**Action item:**
According to the text on executive communications, up to what size of organization may the memo cascaded down from senior leaders still work?

How strong is your network?
Badconsultant has been doing some work recently on communications strategies – assessing, categorizing, measuring, quantifying
and describing. We do it very well.
As ever, what we’re listening for more than anything is
[the jingling of the corporate pocket]
deep causal factors underlying the symptoms we’re often hired to treat. You know, like when you’re hired because sickness absence is going through the roof in one particular business unit (“please assess how to maintain productivity”) – but when you get there, you find that some sub-Hitler lowlife manager could hardly be more totalitarian if he actually shackled the workers to the machines. Sickness absence? Try damage avoidance…
So. Communications strategies. And particularly a statement of work to “assess effectiveness of executive communications in ensuring colleague connection to the mission of <xxxx>” Yes, we ran the obligatory survey, focus groups and executive interviews. We listened, we nodded thoughtfully, we stroked our chin and mm-hmmmed in all the right places. All the time, thinking we’ve heard this before somewhere.
And slowly, oh so slowly, dying inside.
Yet, a glimmer of hope. The fact is that the communications appeared to be getting through. Or maybe that should be that the messages had been heard. Yet we found cynicism, disbelief and flat out refusal to accept that senior leaders had ANY part of making that happen.
And we began to hear a familiar drumbeat.
[cue politically incorrect metaphor]
Judy Garland wails like an aboriginal jellyfish on steroids.
[all right, that was just to keep you awake]
Our point is this. Somehow in the past thirty years, a significant chunk of our executive populations and, worse, our communication professionals haven’t quite woken up to the reality of what is happening in the world. Executives and communications professionals who still appear to believe that the memo from the senior guy’s (let’s not pretend it would be gal’s) desk, cascaded downward through the many layers of huddled middle managers
[trying to avoid the next swinging axe from those superiors whose memo is presented as the 10 Commandments]
to the masses, is the single best way to make sure people know what’s happening.
Listen… Carefully… That works in an organization of 20 people. It may even work all the way up to an organization of 150 people (and if you don’t know why that number is magic, drop us a line and we will reset your levels). But here are some clues as to what is working for MILLIONS of people.
Need we go on. We’re talking about web 2.0 communication technologies
[whose designers forgot that there is a thing called a space bar]
and the fact that they are revolutionizing the world of interoffice communication.

**Given information:**
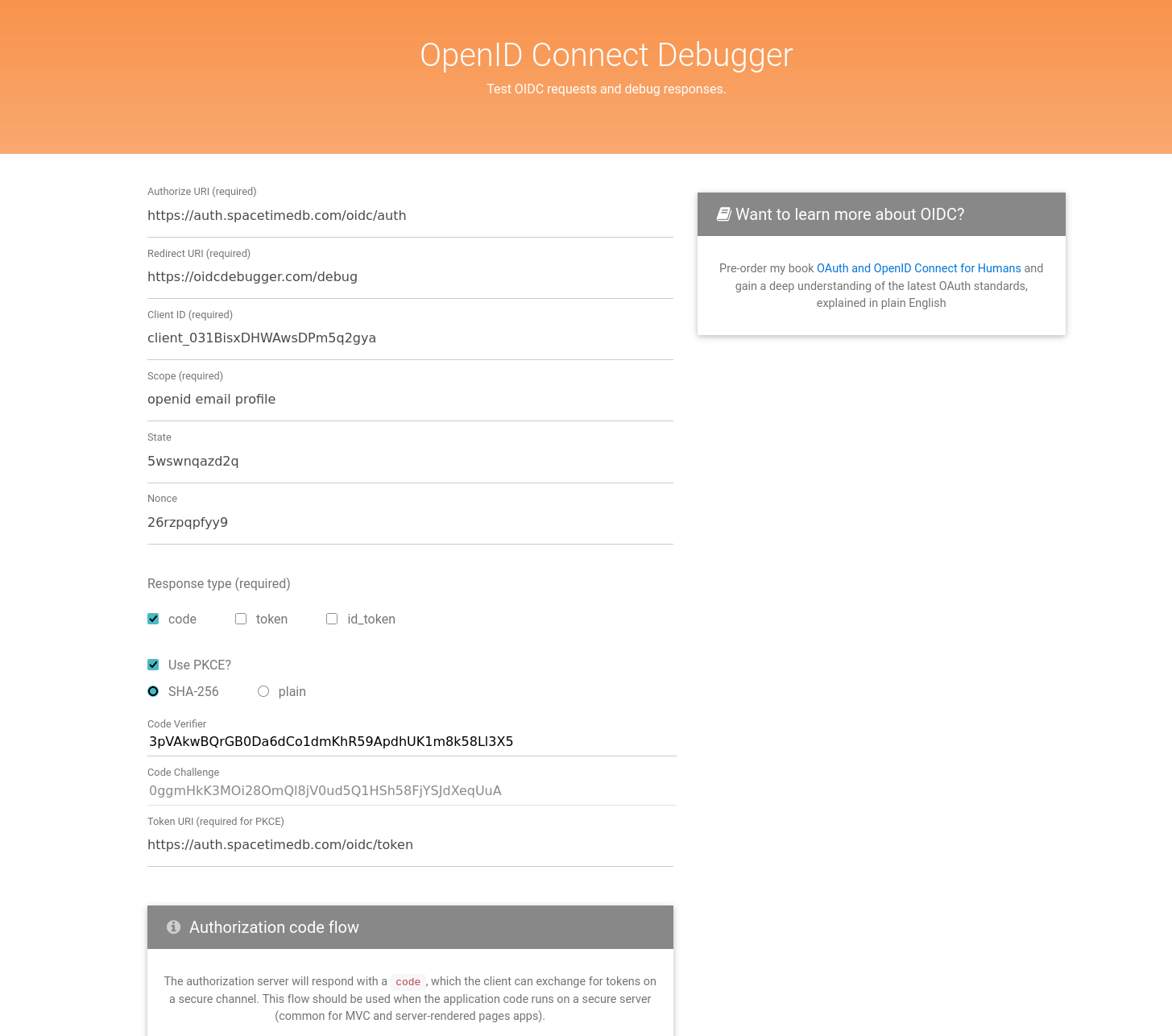This screenshot has height=1036, width=1172.
Task: Edit the Scope input field
Action: [410, 400]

**Task result:**
It may work up to an organization of 150 people.